When 26-year-old Josh Grant buried his 59-year-old mother Anthea, he didn’t expect that he’d add a battle with tech giant Apple to his list of things to deal with.
At their mother’s funeral, Grant and his brother Patrick realized that they never asked their mother what her Apple ID password was so that they could get into her iPad. When Grant reached out to Apple to explain the situation, they denied his request for information, saying he needed “written permission” from his newly deceased mother.
Grant and his brother again attempted to explain that their mother had just recently died of cancer and that, obviously, she was unable to write them a letter. Apple then asked the brothers for a copy of Anthea’s death certificate, her will, and a letter from their solicitor. Apple later went even further and requested that the grieving sons get a court order to unlock the woman’s beloved iPad, citing the Electronic Communications Privacy Act as reason.

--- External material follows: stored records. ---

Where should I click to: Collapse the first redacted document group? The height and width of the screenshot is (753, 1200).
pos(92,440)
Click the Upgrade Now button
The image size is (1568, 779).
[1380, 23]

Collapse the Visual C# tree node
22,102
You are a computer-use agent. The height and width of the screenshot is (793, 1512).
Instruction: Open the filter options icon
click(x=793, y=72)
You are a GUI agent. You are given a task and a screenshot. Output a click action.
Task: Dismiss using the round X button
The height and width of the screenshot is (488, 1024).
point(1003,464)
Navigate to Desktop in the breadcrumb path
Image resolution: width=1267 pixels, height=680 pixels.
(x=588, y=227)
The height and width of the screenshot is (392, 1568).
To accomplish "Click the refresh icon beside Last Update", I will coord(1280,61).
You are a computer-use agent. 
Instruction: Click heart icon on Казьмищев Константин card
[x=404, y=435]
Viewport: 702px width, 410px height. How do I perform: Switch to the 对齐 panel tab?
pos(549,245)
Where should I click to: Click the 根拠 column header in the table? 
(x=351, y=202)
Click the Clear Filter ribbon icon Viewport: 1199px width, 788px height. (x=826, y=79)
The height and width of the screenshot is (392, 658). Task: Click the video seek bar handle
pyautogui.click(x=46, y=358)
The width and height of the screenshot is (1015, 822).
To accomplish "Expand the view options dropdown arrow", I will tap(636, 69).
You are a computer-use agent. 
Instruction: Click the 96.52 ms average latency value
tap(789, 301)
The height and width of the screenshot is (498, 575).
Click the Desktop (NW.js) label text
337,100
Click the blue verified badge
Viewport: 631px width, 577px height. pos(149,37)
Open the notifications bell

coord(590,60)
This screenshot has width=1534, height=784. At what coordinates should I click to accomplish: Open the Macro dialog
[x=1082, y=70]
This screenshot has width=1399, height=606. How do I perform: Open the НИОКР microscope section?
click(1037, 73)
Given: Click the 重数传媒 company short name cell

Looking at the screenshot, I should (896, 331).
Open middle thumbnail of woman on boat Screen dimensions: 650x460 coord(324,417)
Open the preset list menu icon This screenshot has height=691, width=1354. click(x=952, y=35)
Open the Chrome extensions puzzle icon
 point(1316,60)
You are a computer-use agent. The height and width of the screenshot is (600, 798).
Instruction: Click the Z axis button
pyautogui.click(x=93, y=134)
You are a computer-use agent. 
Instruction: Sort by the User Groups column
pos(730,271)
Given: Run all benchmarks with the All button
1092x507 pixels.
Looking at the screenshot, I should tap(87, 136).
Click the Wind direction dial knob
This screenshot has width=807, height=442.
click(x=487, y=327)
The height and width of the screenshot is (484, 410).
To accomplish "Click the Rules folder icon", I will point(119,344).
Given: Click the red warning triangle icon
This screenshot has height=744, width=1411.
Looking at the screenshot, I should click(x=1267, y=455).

Grant, who is from London, wrote on his blog that although he was once an Apple fan, he is now turned off by their lack of compassion.
“I have always been a fan of Apple but this incident has changed my opinion of them completely,” Grant wrote on his blog Musnt’t Grumble. “Their utter lack of understanding and discretion in a time of great personal sadness has been astonishing. For a company that sells itself on the idea we are all part of one big Apple family, they have been very cold. Understandably, my brother has given up and we now have a redundant iPad. If anyone has any suggestions for an unusable iPad please do send them in. I’ve suggested illuminated placemat and shiny paperweight.”
Josh and Patrick Grant became executors of their late mother’s estate when she passed away on January 19.